Corona virus has appeared in a very limited number of “closed” countries, with land borders only, such as Malawi, which is located in East Africa and is a closed country with a population of 18 million people, and which announced last Thursday the emergence of the first case, and said it was ready For an order.
Malawi declared a “disaster emergency”, closed schools, and canceled travel visas issued before March 20.
“He is confident that Malawi will deal with it,” said Dr. Peter Macpherson, a public health expert from the Liverpool-based College of Tropical Medicine in Liverpool. “She had an extra week or two to prepare.”
“We have been very affected by the AIDS epidemic in the past 30 years, and also by TB,” he added.
He went on to say that there is evidence that the Corona virus will reach everywhere on Earth, and that Malawi may be the last place to be hit by this epidemic.
Prof.

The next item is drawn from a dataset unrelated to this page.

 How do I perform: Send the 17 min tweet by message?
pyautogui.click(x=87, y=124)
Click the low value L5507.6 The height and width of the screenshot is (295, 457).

Andy Titum, Professor of Demography and Epidemiology, University of Southampton, says: “On my own, I will bet on the small South Pacific islands that are far from being the last places the Corona virus will reach.”
He added: “In the current globalized economy, I doubt that anywhere will escape infection.”
He continued: “The closure may succeed as is the case in Nauru, but they will not last forever, as most countries of the world depend on some import from abroad, whether food, goods or tourism as well as exporting their products to abroad. Perhaps they will close completely, but the effect will be devastating, and in The end will open. ”
He cautioned that the number of cases has not yet approached a peak.
He said: “We all have closures and therefore (the virus) did not spread among the population, and a large sector is still not infected with it. And it is good for health systems, and also means that many people in this world can be infected, so we have to live with this virus for some time.”